I have quite the history working with Chatbots and data. The growth around AI and NLP is amazing. Elastic, were I spend my 9-5, is all abuzz with GenAI, LLMs, Vector Search, and so much more!

I have a lot of familiarity, dated by now, building chatbots and intelligent agents. When I did this many years ago it was on platforms like Rasa NLU. I even was part of a team creating an intelligent agent platform called Articulate.

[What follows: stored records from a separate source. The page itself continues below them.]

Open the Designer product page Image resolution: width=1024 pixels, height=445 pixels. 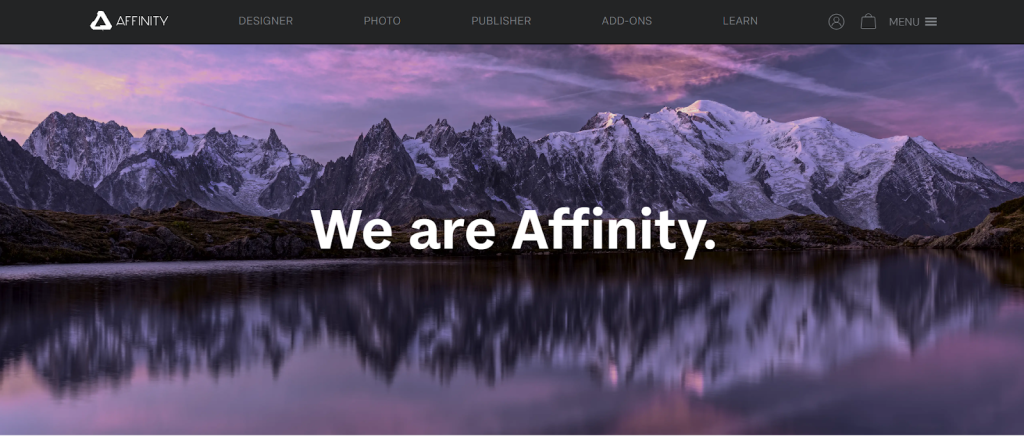(265, 21)
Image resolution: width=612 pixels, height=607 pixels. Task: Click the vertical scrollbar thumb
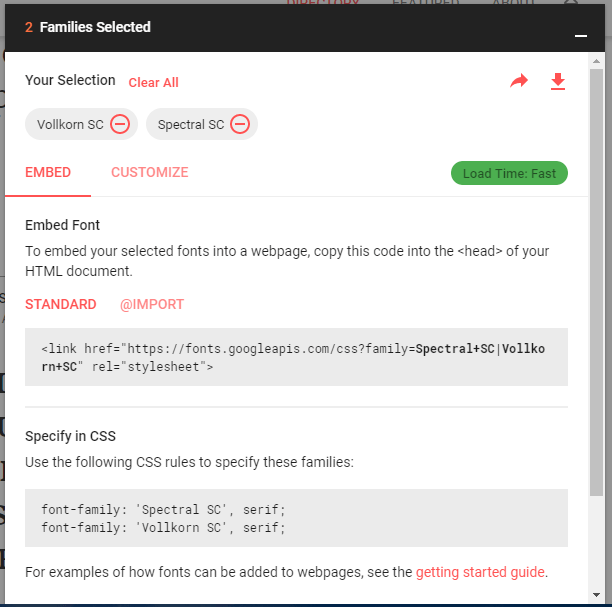pos(596,283)
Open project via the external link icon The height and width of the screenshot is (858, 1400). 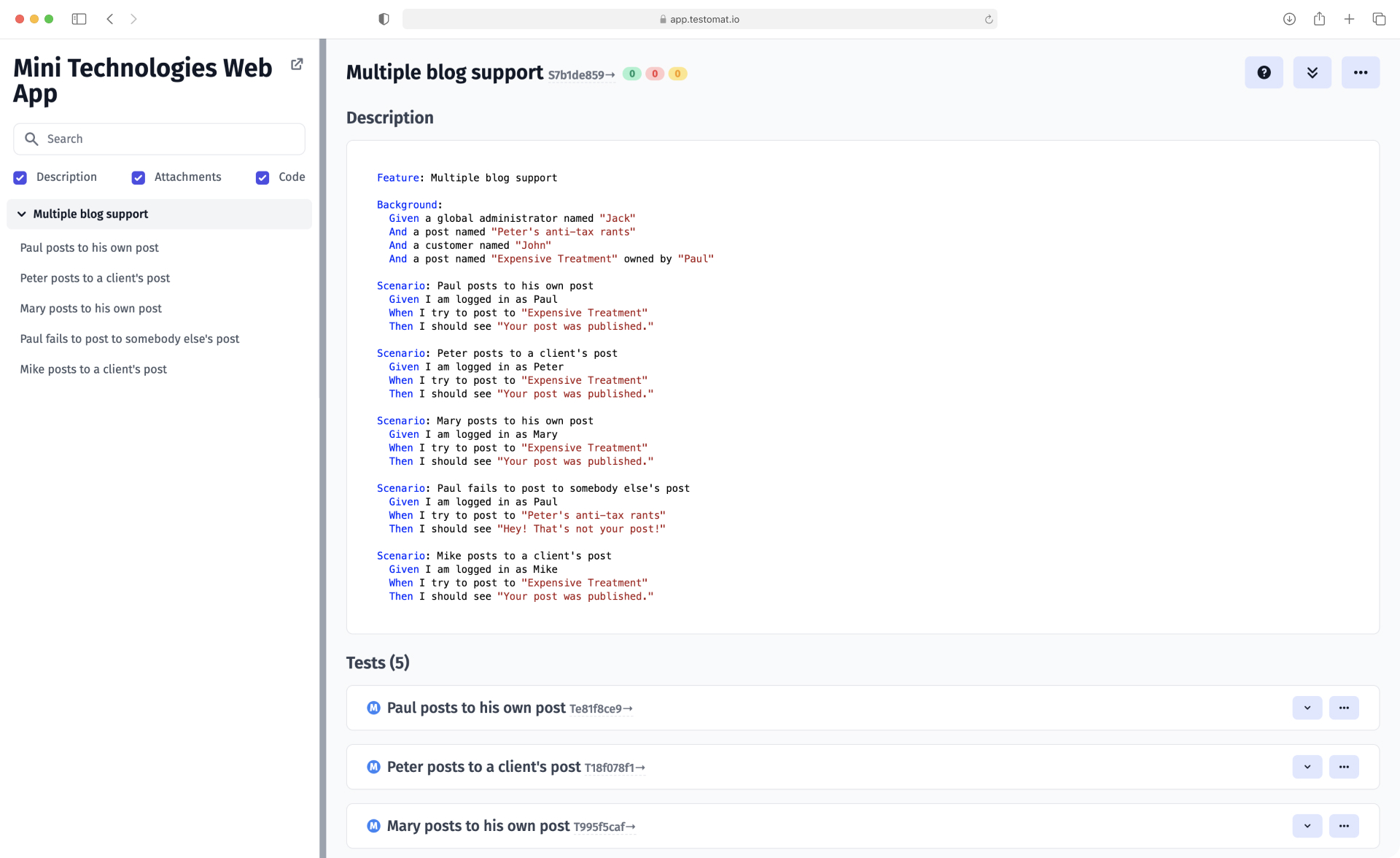click(296, 64)
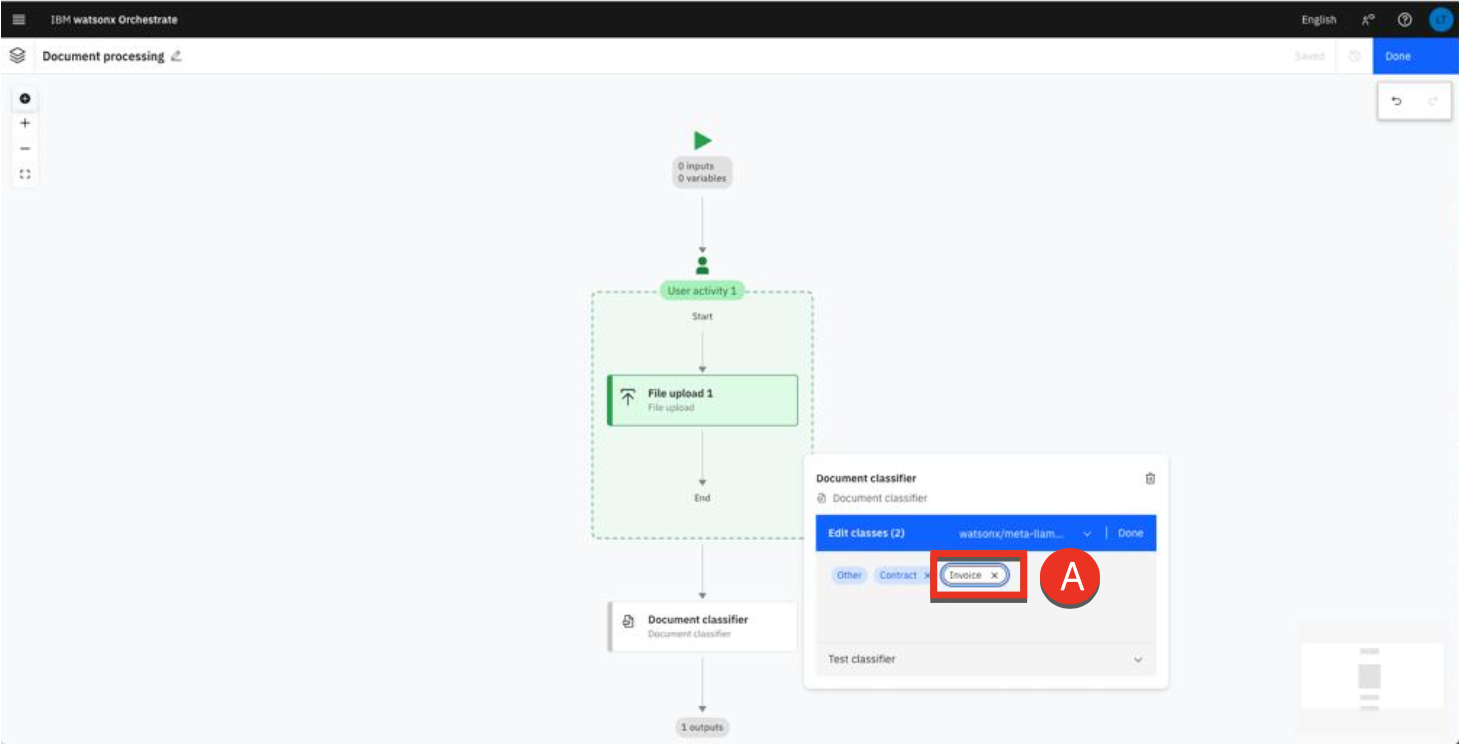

I have always dreamed of chatting with my data. All data consumers are looking for an answers. Queries and dashboards are an inefficient a means to an end. That level of functionality is more within reach than ever before.

I spent some time building a fragile agent that leverages OpenAI's gpt-3.5-turbo model. My goal: answer questions on top of 3 sample datasets in Elasticsearch. With how I have it setup, it is capable of answering questions on more datasets, but I had to chose a starting point.

The End Product

Starting with the end, the end product that is:

My solution is a Streamlit app. Streamlit provides a great starting point for building a conversational UI. You'll also notice I am using expanders to hide and show pertinent information. Each chat bubble includes the full prompt sent to the OpenAI API and the agent's "thoughts".

I chose not to leverage a framework like LangChain. More from a masochistic need to experience what it was like to build it myself than anything else. But I do borrow some concepts.

For example, when the user asks, "How many 404 errors were there in the last year?" that is not the entirety of what passes to the OpenAI API. In fact it is quite a bit longer. Here is the full prompt:


You are a Data Engineer working to answer questions from data stored in Elasticsearch. The query you are trying to answer is:

USER: How many 404 errors were there in the last year?

To answer this query, you may use two tools:

  • general - This is the tool you will use when replying to a user with your general knowledge and not needing to query Elasticsearch. It can be used for greetings and general questions.
  • query - This is the tool you should use when you need to query Elastic before replying to the user.

When querying Elastic you have access to the following dataset:

  • flights - This dataset contains flight information between two airports.
  • logs - This dataset can be used to answer questions like "How many 401 errors have there been in the last year?" or "Which operating system had the most errors?"
  • ecommerce - This dataset can be used to answer business related ecommerce questions such as "Which customer has purchased the most products" or "Which day of the week to we sell the most on".

If you do not know the answer to a question with your general knowledge and don't believe any dataset will answer the users query it is okay! Just tell the user you don't believe you can answer their query, this is better than giving a fake or wrong answer.

Your reply must be in the following format with no deviations. Your reply is parsed and must be consistent. Here are some examples:

THOUGHT | To answer the user I can use my general knowledge.

TOOL | general

DATASET | none

RESPONSE | Hello, how can I help you today?

here is another example where we must first query Elasticsearch.

THOUGHT | I need to query the flights dataset in Elastic before replying to the user.

TOOL | query

DATASET | flights

RESPONSE | Let me query the flights dataset to get that information for you.


The tools and datasets are dynamically inserted as well as the users query. This is one of three "prompts" that get used in entirety of responding to a user.

For the most part answering a question requires 3 steps:

  1. Identify that we need to query Elastic
  2. Generate a query to answer the user's query
  3. Interpret the result to generate a response

In the end my agent is simple, fragile, and in need of a lot of love. Building this example by hand helped me appreciate the level of thought behind LangChain. It gave me better a understand of what it takes to get it to the level it is at. But more so an understanding of what it would take to build it to completion.

Here are a few observations:

  • There is no "forcing" these models to respond in a certain way. To an extent it's like asking a child to clean their room. They may do it the first time you ask, the second time you ask, and forget their manners the 3rd time? You may have to supervise them, you may have to do it for them!
  • Error handling is an interesting problem in and of itself. This first pass has almost no error handling in it at all! But I do see a path potential path forward: catching errors (likely because of response parsing), reply to the model in the system context to re-enforce some piece of the prompt, try again. I will likely look to explore this piece more in the future.
  • Speaking in traditional Chatbot language: intent and entity recognition may be less of a concern and handled by the "magic" of the model. But, the same problems around conversational flow, circular loops, etc are all still problems.

Have you built something with Streamlit or OpenAI recently? I'd love to hear more about it and share experiences!